— Разве я кому стал бы мешать? — вставляет он наконец. — Вот хоть ты и займись на здоровье. Если хочешь, уйди из полка, занимайся хозяйством. Перечить не стану. У меня уже нет ни сил, ни времени, если же кто из вас попробует — буду рад. Можно, конечно же, кое-что сделать. Везде сделать можно. Однако не так уже это легко и не так вовсе выгодно, как это кажется. С купцом потягаться — не выйдет. Тебя он три раза надует, прежде чем ты разберешься, в чем дело, — на то он купец. Из тебя же купца не получится, даже если бы ты захотел. Он родился и жил по-другому, другому учился. Все, что ты получил в этом доме, для него ненужная гиль, и над чем попотеть пришлось в юнкерском — тоже. Зато он отлично знает свое. А в нашем быту я встречал, и не раз, прожектеров, порою далеко не глупых, которые выписывали из-за границы Мак-Кормиковские молотилки и сеялки, переходили на многополье, заводили бухгалтерский точный учет и нередко пускали детей своих по миру. А машины, что скажешь, машины были хорошие. Помню, пригласил как-то меня князь Гагарин посмотреть на его образцовую ферму молочную. Действительно, было чем любоваться. В коровниках всюду асфальт, чистота, вода постоянно проточная, поилки, доилки, вид у коров, просто скажем, гвардейский, а телята — пажи, даже, кажется, и с маникюром. Я смотрел и хвалил, а потом говорю: «Князь, простите нескромность: где у Вас скотный двор и коровы, те, другие, не образцовые, за счет которых возможно все это держать?» Ну, он сперва покраснел, а потом рассмеялся: «Да, есть, — говорит, — и такое, но только туда не пройдем мы: в навозе утонете…» Так-то вот, друг мой.

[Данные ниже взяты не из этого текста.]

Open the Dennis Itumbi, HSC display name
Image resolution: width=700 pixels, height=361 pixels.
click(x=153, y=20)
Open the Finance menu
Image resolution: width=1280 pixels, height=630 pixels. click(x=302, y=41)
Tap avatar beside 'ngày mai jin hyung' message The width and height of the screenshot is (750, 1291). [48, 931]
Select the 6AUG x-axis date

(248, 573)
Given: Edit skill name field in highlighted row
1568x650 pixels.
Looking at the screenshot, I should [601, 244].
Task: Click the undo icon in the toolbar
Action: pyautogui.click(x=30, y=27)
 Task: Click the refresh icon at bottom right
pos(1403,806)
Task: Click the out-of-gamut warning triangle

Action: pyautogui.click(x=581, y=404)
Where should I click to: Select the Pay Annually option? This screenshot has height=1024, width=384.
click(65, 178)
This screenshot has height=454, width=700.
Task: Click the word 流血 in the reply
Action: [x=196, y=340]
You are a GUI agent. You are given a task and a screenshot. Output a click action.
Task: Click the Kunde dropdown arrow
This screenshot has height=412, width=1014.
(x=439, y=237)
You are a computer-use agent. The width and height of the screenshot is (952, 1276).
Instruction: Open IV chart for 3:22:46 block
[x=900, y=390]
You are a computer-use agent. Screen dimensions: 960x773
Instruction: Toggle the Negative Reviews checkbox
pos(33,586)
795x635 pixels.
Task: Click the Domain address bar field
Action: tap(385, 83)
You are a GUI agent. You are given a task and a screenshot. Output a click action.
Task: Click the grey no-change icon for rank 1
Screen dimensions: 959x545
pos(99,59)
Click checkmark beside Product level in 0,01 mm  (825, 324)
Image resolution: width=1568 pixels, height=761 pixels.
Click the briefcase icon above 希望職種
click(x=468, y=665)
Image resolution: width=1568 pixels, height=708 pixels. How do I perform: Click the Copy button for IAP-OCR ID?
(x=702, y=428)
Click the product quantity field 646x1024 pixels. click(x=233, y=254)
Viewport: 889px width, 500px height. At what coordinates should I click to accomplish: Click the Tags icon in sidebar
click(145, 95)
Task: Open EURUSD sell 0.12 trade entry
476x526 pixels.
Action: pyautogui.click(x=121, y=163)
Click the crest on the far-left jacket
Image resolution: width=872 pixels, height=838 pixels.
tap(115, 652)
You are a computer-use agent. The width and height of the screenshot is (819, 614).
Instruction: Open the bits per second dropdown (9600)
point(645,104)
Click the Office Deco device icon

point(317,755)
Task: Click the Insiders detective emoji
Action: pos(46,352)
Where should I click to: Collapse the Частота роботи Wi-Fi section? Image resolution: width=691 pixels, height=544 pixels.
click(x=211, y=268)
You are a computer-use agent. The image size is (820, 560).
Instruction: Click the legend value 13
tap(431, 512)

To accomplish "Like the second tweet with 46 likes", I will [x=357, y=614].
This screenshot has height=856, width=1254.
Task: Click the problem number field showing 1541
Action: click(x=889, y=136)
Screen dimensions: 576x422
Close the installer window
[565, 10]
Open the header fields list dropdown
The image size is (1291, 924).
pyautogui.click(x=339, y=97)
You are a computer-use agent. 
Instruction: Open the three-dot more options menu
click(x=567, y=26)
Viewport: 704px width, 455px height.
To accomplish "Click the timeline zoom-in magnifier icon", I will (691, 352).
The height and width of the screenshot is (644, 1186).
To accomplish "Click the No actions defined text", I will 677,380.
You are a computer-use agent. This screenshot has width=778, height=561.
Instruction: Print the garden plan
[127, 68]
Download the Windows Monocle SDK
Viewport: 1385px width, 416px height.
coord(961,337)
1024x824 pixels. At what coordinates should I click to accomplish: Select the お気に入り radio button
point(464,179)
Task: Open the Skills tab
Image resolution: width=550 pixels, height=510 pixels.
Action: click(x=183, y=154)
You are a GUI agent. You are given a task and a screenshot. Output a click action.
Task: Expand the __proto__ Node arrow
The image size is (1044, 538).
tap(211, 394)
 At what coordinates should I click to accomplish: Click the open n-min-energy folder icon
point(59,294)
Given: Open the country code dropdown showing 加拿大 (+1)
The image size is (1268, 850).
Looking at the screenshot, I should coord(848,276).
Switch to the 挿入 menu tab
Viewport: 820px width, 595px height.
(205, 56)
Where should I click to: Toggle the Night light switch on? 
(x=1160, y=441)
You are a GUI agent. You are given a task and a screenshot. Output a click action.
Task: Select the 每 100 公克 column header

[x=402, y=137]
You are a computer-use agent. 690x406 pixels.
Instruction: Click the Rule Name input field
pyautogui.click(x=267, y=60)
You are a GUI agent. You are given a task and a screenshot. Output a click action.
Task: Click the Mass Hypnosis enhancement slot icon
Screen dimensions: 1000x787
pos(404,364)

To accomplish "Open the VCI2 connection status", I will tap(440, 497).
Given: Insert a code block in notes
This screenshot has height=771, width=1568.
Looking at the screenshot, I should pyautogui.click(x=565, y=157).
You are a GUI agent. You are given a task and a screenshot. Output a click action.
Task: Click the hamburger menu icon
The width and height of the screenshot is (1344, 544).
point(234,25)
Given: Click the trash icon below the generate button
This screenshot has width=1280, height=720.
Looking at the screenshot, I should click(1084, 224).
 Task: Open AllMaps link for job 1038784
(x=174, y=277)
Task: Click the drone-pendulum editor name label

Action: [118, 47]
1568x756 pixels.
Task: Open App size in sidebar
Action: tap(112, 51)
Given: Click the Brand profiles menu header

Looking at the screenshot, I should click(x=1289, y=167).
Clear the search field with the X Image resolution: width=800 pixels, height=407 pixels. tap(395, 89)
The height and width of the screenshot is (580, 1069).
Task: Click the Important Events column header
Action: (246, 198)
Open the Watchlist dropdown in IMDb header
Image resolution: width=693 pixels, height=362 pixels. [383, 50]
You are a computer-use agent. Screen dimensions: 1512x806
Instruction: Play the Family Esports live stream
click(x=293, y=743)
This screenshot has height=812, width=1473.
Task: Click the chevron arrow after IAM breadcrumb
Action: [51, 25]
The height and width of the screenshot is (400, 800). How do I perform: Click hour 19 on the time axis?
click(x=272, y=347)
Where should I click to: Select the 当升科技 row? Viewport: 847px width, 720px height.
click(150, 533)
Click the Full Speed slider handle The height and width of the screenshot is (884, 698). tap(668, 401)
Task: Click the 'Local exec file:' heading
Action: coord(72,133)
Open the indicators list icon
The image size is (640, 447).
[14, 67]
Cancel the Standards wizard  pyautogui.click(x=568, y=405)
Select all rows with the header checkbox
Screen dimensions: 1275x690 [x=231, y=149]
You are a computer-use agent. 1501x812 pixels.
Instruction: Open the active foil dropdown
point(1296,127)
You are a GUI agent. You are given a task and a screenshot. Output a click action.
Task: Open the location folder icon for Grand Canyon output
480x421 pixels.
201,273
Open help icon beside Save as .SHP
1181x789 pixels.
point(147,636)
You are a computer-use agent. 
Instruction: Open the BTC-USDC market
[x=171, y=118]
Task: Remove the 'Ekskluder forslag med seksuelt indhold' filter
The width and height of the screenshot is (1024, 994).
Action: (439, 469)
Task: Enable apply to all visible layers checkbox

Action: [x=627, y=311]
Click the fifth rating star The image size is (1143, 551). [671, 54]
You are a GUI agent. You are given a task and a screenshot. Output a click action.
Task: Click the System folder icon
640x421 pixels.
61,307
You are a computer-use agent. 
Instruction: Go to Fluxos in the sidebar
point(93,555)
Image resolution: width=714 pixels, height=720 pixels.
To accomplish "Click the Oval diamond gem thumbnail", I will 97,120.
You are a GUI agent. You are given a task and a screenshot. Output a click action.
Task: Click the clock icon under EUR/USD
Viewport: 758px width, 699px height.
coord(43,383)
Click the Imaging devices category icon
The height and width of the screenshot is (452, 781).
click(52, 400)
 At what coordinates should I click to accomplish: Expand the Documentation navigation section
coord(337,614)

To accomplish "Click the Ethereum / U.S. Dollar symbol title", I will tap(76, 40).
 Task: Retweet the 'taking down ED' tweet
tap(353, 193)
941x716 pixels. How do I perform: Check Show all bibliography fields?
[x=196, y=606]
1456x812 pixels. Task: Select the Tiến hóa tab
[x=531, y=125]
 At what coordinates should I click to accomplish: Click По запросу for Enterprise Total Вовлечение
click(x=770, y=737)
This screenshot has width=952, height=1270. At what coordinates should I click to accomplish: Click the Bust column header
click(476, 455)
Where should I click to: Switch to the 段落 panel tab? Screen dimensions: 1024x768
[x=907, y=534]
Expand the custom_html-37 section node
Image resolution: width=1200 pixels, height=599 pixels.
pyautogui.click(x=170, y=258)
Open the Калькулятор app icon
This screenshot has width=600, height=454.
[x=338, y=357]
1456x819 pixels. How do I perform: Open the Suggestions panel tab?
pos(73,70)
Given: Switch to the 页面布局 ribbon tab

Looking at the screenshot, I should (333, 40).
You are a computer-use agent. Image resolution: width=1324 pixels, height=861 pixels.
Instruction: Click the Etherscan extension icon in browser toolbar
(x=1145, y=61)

Да, многое всем очень ясно. Бюджет наш скромный, трещит и долго не выдержит. Еще два-три года, и кому-то из братьев придется выйти в отставку. А что дальше? Служить? Заниматься в деревне хозяйством? Хорошо было предкам: каждой дочери при выходе замуж в приданое можно было давать по имению. А тут, как тут быть? Все дружны в семье, и никто не противится жить вместе и дальше, но если начнут братья семьями обзаводиться, жить будет им негде и нечем.
Да стоит ли сейчас об этом думать? Вот и Лешиному отпуску уже скоро конец…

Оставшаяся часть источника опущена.